(Source records)
────────────────

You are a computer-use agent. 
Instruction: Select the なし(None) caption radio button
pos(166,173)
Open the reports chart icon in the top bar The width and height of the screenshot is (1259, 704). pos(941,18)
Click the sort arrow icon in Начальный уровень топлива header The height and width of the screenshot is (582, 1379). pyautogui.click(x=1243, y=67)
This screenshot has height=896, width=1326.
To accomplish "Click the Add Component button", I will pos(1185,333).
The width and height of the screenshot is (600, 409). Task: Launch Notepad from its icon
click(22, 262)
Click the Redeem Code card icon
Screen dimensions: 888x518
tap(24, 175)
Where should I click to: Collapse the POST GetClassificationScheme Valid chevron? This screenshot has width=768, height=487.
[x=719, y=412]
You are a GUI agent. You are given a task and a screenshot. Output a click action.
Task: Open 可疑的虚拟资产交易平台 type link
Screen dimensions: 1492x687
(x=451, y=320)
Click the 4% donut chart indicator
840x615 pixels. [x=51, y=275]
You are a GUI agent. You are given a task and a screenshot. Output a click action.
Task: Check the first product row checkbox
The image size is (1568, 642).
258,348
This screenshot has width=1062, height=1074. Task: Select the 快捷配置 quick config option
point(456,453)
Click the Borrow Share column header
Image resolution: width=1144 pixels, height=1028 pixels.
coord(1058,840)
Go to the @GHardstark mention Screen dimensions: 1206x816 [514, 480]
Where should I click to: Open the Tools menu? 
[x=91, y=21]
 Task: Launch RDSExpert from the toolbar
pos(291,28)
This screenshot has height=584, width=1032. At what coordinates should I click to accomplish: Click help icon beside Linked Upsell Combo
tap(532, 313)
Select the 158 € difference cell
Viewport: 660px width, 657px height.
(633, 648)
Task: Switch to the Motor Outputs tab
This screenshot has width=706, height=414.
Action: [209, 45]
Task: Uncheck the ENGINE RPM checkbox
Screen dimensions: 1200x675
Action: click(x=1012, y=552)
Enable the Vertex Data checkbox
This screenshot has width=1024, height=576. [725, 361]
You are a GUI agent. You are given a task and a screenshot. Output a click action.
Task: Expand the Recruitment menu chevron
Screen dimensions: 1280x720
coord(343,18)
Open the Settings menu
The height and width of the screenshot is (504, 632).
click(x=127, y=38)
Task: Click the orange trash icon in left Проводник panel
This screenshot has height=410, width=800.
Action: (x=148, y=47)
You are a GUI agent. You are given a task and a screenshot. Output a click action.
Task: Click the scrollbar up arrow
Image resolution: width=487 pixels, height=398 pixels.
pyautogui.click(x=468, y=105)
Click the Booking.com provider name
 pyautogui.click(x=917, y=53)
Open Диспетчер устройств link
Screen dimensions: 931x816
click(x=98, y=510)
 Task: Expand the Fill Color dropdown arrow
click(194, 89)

────────────────

## [What to do]
Your answer should be a single number, namely how many lines of the data above hold "header".

## [Written answer]
2